Joe Gould's Secret
Joe Gould's Secret is a 1965 book by Joseph Mitchell, based upon his two New Yorker profiles, "Professor Sea Gull" (1942) and "Joe Gould's Secret" (1964). Mitchell's work details the true story of the eponymous Joe Gould, a writer who lived in Greenwich Village in the first half of the 20th century. Gould was an eccentric, bridging the gap between bohemianism and the beat generation, though he was an outspoken critic of both. This criticism alienated him from the social circles of poets, authors, and artists of his time, and instead he focused on documenting the history of what he called the "shirt-sleeved multitude."[1]
Author | Joseph Mitchell |
---|---|
Country | United States |
Language | English |
Genre | Nonfiction |
Publisher | Viking Press |
Publication date | 1965 |
Media type | |
Pages | 208 |
ISBN | 0-375-70804-9 |
OCLC | 42877080 |
Plot
By observing the lives of those around him and recording the goings-on, Gould set about compiling an exhaustive record of modern life he called the "Oral History." He claimed that oral history held more truth than the formalized history of textbooks and professors, as it gave voices to the lower classes that were representative of true humanity.[1] In the 1920s, Gould had small portions of his "Oral History" published in magazines, but in the years that followed he became more secretive and eccentric. He was well-known among the local shopkeepers, artists, and restaurateurs, many of whom gave him handouts of money or food in support of his project.

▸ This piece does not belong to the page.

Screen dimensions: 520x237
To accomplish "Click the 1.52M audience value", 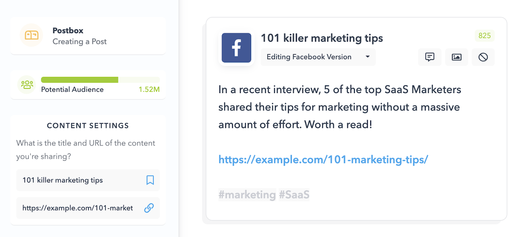I will click(x=149, y=90).
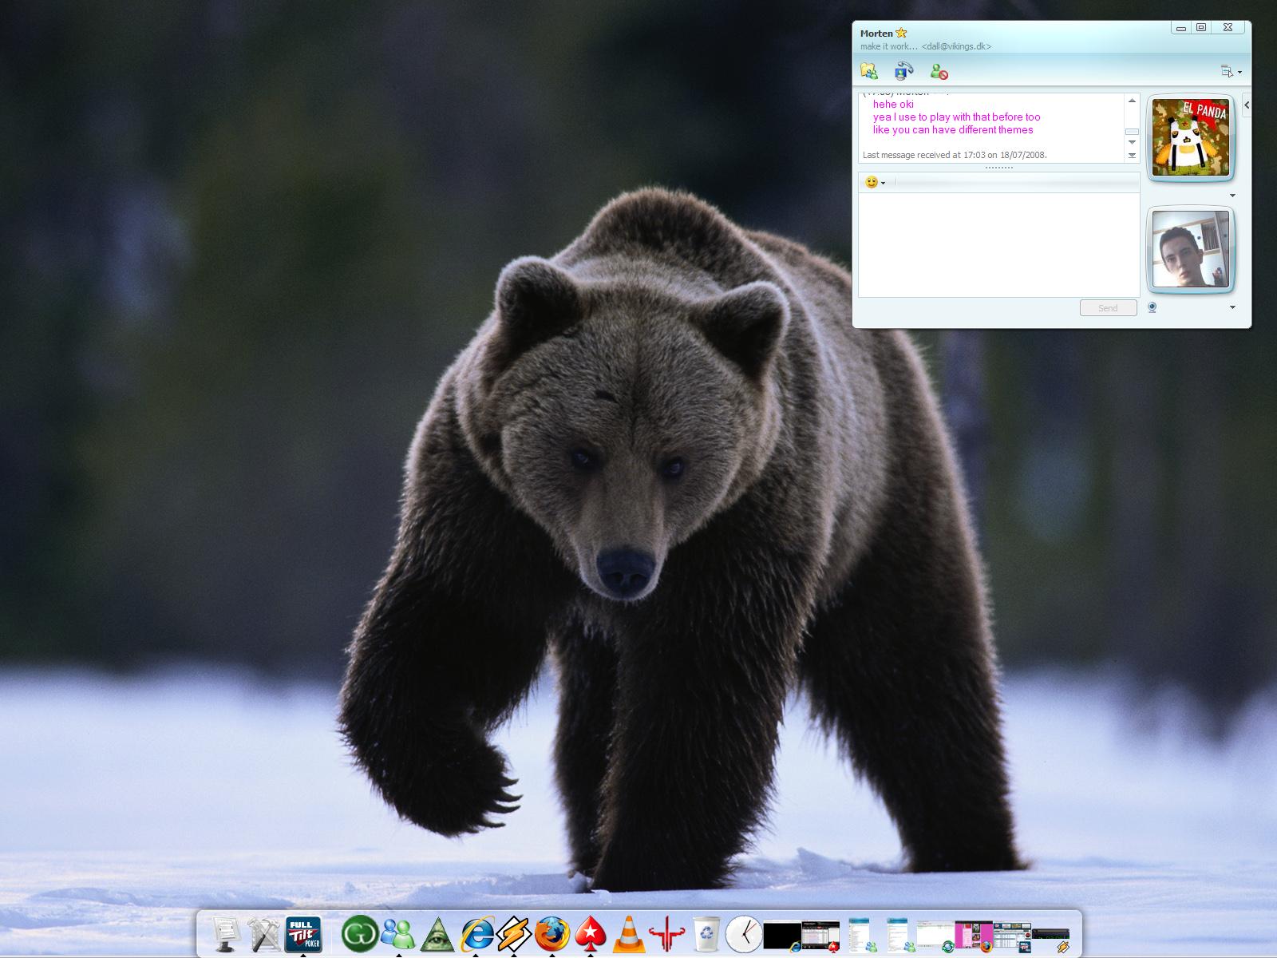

Mitchell met Gould in 1942 and wrote the profile "Professor Sea Gull" on him for The New Yorker. The first part of Joe Gould's Secret is made up of this profile, covering the period from Gould's graduation from Harvard University in 1911, leading up to the writing of his "Oral History", said to be composed of 20,000 conversations and 9,000,000 words. The second part of the book is a more personal memoir of Mitchell's experiences with Gould, their eventual falling out, and his discovery of Joe Gould's secret: that the "Oral History" did not exist.

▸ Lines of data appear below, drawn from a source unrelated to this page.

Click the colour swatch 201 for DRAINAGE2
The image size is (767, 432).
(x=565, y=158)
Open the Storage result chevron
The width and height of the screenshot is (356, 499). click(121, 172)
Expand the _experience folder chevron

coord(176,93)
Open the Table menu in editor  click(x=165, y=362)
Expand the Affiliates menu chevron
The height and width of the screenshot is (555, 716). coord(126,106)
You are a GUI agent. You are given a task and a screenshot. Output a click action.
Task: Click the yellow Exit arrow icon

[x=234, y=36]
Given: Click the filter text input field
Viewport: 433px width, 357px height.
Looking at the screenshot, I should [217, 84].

Gould suffered from writer's block and hypergraphia; while to those around him he appeared to be taking constant notes—a notion he was happy to reinforce—he was, in fact, re-writing the same few chapters dealing with seemingly trivial events in his own early life. He had filled countless notebooks with edited versions of these events, evidently searching for meaning in the revisions.[1] Out of respect, Mitchell waited several years after Gould's death to reveal the secret. He wrote the second article in 1964, and combined it with the original article in book form in 1965. Mitchell's pieces on Gould were later collected along with many of his other prominent works in the volume Up in the Old Hotel, published in 1992.
Film adaptation
Mitchell's stories on Gould were adapted for the screen and directed by film auteur Stanley Tucci. The film was released in 2000 as an independent starring Ian Holm as Gould, Tucci as Mitchell, and Hope Davis as Mitchell's wife, with Susan Sarandon and Steve Martin in supporting roles.
The film met with critical success, but remains relatively little-known. Several years after its release, it was praised as "a beautifully realized visual re-creation of exactly the time and place - Greenwich Village in the mid-1940s - when this Hippos story [by Burroughs and Kerouac] takes place, and thus the reader might do well to screen the movie to help in reimagining these settings, so distant now in time."[2] The sets were created by Broadway and film designer Andrew Jackness.
References
- Joseph Mitchell (1965). Joe Gould's Secret. Vintage Press. ISBN 0-375-70804-9.
- James Grauerholz (2008). "Afterword". In Jack Kerouac and William S. Burroughs (ed.). And the Hippos Were Boiled in Their Tanks. Grove Press. ISBN 978-0-8021-1876-9.